It should be noted here that the number of distinct semantic roles in the harvested lexicon is undesirably large, from the perspective of an efficient deep parser. In other words, the vocabulary of semantic roles underlying the FrameNet corpus is much more fine-grained than we need for our purposes, making many detailed distinctions that are unnecessary (and indeed counterproductive) for a practical parser. For example, with the verb "open" FrameNet has different semantic roles for different kinds of object which can be opened -- you can open a "container" itself (e.g. "John openend the box"), or you can open a "container portal" (e.g. "John opened the lid"); in some cases both kinds of role are listed in the same sentence -- "John opened the lid of the box". From the perspective of deep parsing, we just need to specify a single role for the entity that can be opened.

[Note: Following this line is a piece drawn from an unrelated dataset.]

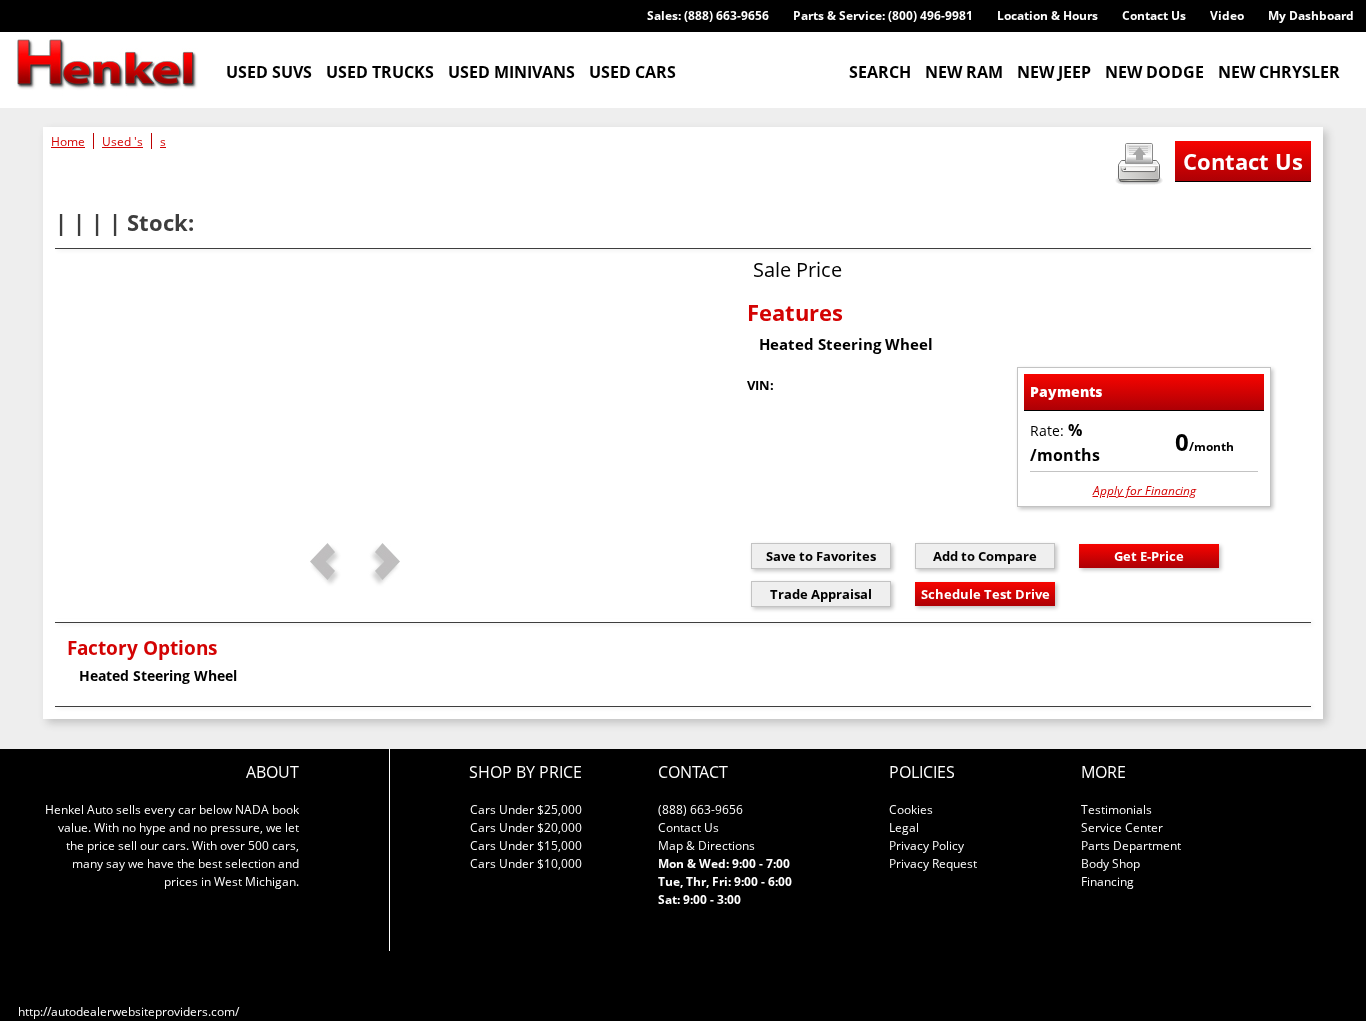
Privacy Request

The proliferation of semantic roles in FrameNet also stands out with respect to comparable lexical resources. For example, the VerbNet verb lexicon has just 33 roles distributed over 395 semantic types, which is the kind of ratio we are looking for in a lexicon for practical deep parsing. The aim of the next phase of the project was to improve the verb lexicon we had harvested from the FrameNet corpus by looking at ways to "generalise" the specified semantic roles in subcategorisation frames.

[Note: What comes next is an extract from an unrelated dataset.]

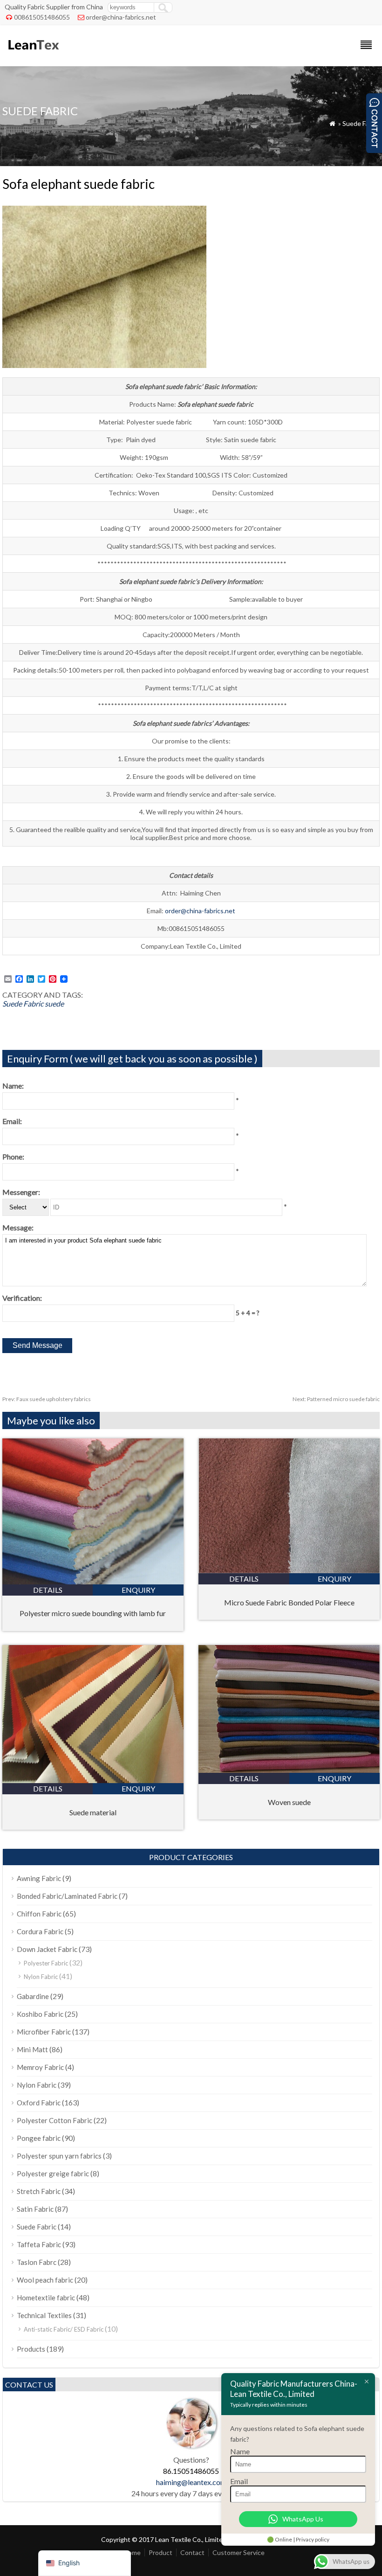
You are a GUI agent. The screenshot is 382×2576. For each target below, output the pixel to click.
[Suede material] (93, 1780)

We first of all investigated whether we could use the inheritance structure inherent in the FrameNet ontology to reduce the vocabulary of semantic role labels in our harvested lexicon to a manageable level, in essence by automatically resolving specific semantic roles like 'cook' and 'food' to more general 'proto'-roles such as 'agent' and 'patient'. Doing so we were able to reduce the size of the vocabulary by 21%, though further investigation showed that this figure increases to 39% if we concentrate only on the more 'connected' sections of the FrameNet ontology.

The results of this part of the project were published in McConville and Dzikovska (2008a).

Using coreness sets to improve the lexicon

We next turned to another aspect of the FrameNet ontology which we had previously ignored --- the organisation of related semantic roles (such as the 'source', 'goal' and 'path' roles of motion verbs) into 'coreness sets'. Our aim here was to investigate whether it was feasible to automatically resolve all roles which appear in some coreness set to a more general abstract role, such as a 'trajectory' role subsuming more specific instances like 'source', 'goal' and 'path'. Doing so would allow us to have a more concise, general lexicon with both a smaller vocabulary of distinct semantic role labels and significantly fewer (i.e. 16% fewer) subcategorisation frames which need to be listed in verb entries.

We conducted a manual evaluation of this process, involving an unbiased sample of 100 cases where a semantic role would be collapsed into a coreness set. We found that around 10% of these were problematic, the most common reason being that FrameNet annotators had not been sufficiently careful in assigning uses of target ver4bs to particular semantic types.

The results of this part of the project were published in McConville and Dzikovska (2008a).

Integration with CMU team

One aim of the joint work we are undertaking with the CMU team is to investigate to what extent the 'deep' output representation of the TRIPS parser can improve the kinds of classification technologies they are working on. As a preliminary step in this direction, we parsed one of the dialogues collected by the CMU team using TRIPS, and sent them a brief report listing the features inherent in the TRIPS output which we believe will be of use to them.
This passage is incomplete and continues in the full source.